Records from a dataset:

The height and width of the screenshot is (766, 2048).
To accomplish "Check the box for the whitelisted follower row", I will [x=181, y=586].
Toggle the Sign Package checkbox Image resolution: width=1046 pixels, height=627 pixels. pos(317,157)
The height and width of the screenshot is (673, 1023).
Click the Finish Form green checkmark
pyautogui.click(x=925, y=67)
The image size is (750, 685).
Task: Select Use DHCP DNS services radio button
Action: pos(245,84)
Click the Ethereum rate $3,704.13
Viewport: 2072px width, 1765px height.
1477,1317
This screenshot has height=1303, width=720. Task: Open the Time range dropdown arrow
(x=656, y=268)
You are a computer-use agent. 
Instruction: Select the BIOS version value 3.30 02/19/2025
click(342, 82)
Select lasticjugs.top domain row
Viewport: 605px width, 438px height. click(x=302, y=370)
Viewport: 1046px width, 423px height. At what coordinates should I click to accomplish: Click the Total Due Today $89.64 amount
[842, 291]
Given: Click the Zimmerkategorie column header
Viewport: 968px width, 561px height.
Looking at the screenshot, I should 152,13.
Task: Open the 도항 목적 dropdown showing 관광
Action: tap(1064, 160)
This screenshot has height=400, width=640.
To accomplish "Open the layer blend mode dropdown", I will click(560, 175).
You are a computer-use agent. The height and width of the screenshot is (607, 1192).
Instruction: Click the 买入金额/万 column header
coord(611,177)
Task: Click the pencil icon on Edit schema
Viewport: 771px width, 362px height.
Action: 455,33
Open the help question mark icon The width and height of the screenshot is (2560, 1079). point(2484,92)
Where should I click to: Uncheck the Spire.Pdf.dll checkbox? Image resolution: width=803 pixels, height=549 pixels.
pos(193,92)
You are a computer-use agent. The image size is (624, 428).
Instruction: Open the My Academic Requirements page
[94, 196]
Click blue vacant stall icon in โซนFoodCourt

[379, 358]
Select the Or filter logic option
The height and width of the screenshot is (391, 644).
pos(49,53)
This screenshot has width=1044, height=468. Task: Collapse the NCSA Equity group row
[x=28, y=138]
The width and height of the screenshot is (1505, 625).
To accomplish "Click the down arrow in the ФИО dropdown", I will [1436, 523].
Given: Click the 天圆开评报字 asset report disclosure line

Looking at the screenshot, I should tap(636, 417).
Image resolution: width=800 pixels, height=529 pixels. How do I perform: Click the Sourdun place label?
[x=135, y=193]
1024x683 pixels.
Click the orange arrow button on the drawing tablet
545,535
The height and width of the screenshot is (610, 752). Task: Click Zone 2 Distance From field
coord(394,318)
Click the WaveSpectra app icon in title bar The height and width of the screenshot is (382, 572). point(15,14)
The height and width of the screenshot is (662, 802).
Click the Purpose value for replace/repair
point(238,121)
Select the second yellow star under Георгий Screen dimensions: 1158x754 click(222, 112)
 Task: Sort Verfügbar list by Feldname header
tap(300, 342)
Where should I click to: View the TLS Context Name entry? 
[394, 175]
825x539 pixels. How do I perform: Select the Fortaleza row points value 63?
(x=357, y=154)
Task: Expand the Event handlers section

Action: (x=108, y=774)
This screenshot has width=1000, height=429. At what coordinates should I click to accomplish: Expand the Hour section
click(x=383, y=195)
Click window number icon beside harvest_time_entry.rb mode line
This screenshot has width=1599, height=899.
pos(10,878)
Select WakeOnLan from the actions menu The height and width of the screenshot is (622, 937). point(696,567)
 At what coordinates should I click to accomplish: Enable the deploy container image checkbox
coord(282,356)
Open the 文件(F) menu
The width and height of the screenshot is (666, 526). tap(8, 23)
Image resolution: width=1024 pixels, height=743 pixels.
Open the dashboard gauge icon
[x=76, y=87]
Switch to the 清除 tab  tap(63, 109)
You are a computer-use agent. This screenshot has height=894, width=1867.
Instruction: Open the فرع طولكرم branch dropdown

■ YOUR GOAL ■
The answer should consist of all lines from the records above that hold the word "agent".

■ EXERCISE SOLUTION ■
You are a computer-use agent. 
You are a computer-use agent. The height and width of the screenshot is (607, 1192).
You are a computer-use agent. The image size is (624, 428).
You are a computer-use agent. This screenshot has height=894, width=1867.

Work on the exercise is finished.